Are you being sarcastic?

He has served his sentence.

No. I’m not a fan of hysterical pitchforks and torches.

That’s not how rights work.

And the child victims will suffer from this experience the rest of their lives.

Under the ECHR he has those rights. Just because the US believes something different does not invalidate European law and morality. Europe has addressed universal rights two centuries later than the Founding Fathers did. The two answers reflect the views of their tomes. The US has an eighteenth century sensibility, Europe one has a twentieth century one.

Agreed.

What does that mean?

Given that the US may have a system that allows vigilante encouraging sites and Europe does not, what does Facebook need to do to earn profits in both jurisdictions?

Do you support these crazy “right to be forgotten” laws?

How about sex offender registries?

In Europe he has a right to privacy of personal information including his location.
You may not like it but it is the case.

They are not allowed to be public in Europe.

It means what it says. “He served his (short) sentence” doesn’t provide any aid or comfort to the child victim, nor does it protect future victims.

Under UK and European Law he has the right after serving his sentence to live a private life unhindered by vigilante action. That is a fact.

It is a fact that Facebook needs to accept if it is going to trade profitably in Europe.

That’s not how discussions work, either. If there is such a right, then it doesn’t get weighed against the rights of anyone else. If there isn’t such a right, then asking how to weight it against someone else’s rights is similarly foolish.

That doesn’t exempt him from the social consequences of his actions. The public should be perfectly free to find these people disgusting and communicate that disgust (and danger) to others.

That’s a false dichotomy. Of course people deserve to live lives free of crime, but that’s not what this case was about. Facebook and the operator of the page were punished for “misusing private information” (from one of the linked articles).

But it does, in European law, ban the publication of information intended or likely to result in the person’s right to privacy being shared publicly.

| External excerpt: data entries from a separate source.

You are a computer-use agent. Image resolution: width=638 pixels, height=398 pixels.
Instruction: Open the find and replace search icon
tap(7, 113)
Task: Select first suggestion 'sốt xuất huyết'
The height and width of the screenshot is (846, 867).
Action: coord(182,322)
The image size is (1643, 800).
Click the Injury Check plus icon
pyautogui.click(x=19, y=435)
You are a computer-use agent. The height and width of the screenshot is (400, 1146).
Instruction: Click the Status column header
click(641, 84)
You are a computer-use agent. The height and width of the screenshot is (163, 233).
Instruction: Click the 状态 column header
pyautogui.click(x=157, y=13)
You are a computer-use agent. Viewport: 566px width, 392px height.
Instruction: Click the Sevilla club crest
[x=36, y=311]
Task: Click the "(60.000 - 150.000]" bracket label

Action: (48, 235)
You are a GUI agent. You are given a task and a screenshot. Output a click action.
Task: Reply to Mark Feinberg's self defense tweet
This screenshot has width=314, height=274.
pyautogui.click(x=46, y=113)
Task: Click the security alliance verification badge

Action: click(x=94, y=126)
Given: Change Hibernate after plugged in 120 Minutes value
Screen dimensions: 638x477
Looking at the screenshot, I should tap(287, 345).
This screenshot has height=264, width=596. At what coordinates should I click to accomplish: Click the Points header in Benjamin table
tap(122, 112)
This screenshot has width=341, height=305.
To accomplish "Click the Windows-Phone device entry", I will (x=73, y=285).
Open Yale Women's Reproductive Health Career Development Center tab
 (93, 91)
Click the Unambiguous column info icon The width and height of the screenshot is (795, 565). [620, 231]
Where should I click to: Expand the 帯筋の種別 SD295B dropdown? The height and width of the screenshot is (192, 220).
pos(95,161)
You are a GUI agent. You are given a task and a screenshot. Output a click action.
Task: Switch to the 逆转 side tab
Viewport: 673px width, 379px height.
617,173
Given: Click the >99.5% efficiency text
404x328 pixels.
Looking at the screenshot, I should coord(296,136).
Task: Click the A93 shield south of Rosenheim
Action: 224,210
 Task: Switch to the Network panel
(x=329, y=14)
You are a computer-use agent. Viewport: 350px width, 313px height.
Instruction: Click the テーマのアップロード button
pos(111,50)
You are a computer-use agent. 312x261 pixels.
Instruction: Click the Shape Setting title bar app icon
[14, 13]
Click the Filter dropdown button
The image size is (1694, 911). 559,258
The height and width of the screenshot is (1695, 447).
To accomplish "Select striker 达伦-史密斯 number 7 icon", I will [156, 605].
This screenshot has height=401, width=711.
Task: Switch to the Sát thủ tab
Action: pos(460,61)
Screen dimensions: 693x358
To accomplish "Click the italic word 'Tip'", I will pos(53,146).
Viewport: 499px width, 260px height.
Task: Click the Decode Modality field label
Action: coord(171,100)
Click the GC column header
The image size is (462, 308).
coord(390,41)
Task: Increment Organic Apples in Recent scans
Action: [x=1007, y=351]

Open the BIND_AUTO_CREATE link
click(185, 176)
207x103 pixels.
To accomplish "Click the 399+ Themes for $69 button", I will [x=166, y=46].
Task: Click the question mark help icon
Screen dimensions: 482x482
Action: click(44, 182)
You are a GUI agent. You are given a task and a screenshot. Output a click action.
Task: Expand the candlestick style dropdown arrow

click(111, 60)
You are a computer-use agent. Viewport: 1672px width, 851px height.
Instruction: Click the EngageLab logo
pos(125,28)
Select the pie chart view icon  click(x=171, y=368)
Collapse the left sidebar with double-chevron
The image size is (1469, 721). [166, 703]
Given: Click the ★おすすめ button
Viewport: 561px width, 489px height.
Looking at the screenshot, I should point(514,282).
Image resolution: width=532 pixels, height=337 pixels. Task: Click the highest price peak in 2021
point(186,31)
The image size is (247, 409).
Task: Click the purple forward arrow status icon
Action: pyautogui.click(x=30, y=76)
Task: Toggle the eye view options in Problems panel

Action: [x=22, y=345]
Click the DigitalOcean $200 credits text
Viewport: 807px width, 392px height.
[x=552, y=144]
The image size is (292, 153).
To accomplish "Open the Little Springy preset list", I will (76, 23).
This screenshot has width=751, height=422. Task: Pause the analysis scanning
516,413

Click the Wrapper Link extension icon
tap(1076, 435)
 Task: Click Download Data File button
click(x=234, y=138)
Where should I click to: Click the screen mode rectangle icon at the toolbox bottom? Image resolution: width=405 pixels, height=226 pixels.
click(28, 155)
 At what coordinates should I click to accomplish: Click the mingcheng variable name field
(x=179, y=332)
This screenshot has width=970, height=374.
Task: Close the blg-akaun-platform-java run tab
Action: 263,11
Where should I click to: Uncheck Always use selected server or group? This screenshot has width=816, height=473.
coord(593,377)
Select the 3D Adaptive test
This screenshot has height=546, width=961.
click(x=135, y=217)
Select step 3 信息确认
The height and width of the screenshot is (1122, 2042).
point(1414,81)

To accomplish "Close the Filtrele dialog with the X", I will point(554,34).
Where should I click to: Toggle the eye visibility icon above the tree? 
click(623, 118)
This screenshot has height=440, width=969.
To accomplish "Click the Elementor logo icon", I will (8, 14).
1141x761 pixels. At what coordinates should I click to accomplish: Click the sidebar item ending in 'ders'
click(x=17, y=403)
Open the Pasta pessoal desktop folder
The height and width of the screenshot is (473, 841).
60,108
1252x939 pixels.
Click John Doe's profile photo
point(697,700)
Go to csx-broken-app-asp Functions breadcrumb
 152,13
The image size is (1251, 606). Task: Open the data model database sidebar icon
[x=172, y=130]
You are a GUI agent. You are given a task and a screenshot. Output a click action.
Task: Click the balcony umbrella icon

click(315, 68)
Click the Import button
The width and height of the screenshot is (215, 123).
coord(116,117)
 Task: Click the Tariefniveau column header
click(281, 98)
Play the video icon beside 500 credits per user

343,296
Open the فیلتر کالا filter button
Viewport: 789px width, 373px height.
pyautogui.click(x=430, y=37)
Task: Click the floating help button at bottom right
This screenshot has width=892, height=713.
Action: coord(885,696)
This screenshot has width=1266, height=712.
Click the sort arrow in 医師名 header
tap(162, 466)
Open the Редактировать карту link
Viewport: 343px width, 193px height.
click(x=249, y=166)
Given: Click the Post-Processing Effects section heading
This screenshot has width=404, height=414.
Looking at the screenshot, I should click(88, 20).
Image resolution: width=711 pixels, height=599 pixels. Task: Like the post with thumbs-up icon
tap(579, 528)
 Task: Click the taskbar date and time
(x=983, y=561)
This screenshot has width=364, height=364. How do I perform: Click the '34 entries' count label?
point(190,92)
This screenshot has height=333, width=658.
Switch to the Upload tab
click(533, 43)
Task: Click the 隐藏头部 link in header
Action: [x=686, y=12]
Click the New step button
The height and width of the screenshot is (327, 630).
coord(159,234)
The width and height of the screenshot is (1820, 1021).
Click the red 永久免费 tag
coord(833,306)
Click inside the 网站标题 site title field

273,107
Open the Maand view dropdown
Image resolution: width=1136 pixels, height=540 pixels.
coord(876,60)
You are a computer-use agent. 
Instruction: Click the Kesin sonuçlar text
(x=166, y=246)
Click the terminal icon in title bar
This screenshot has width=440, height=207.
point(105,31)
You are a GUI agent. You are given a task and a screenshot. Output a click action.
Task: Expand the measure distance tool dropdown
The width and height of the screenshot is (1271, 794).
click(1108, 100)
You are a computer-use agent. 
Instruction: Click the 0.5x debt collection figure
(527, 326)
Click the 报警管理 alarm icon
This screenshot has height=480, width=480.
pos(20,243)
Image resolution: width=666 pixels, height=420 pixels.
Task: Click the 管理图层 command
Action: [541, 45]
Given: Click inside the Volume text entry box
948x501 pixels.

There is no problem saying ‘John Doe’ aged 30was convicted of abusing children. Publishing his address and movements is private information that cannot be shared publicly as it is deemed likely to cause a criminal act and to invade unlawfully a person’s right to privacy.

The private information was misused by being broadcast with the possibility of causing a criminal offence.

But just falling back to “Europe does it differently” isn’t any better than Americans saying “America is different” when arguing guns or healthcare or whatever. Positions need to be actually justified, in the sense that they are better for the population than the alternative. And this policy of severely restricting the public’s information about sex offenders seems to fail that premise– that is, it results in a worse outcome for Europe. Specifically, it reduces the costs to committing sex offenses–because an offender’s life is not ruined–and it increases the risks to the populace at large, all for a substantial benefit in the lives of very bad people. That’s a poor bargain if I ever saw one.

What rights of the victims? The victims aren’t involved at all in this case.

Maybe, maybe not, but it’s irrelevant. Society has decided that his crime was “worth” X years of jail. Not X years of jail + whatever any indignant random person feels like throwing at him.

This is vigilantism, which is always bad news (I’m pretty sure by the way that there was a case in the UK where a published list of pedophiles with names and addresses, included people who weren’t in fact, pedophiles and nevertheless suffered the consequences…vigilants aren’t people you want to rely on).

If society wants the location of convicted sex offenders to be a matter of public knowledge, this has to be decided by elected representatives of the people, implemented by independent courts following due process, and controlled by sworn in and accountable law enforcement officers. If the Irish people decided against having such a public register, it’s not up to some presomptuous nobody to decide otherwise.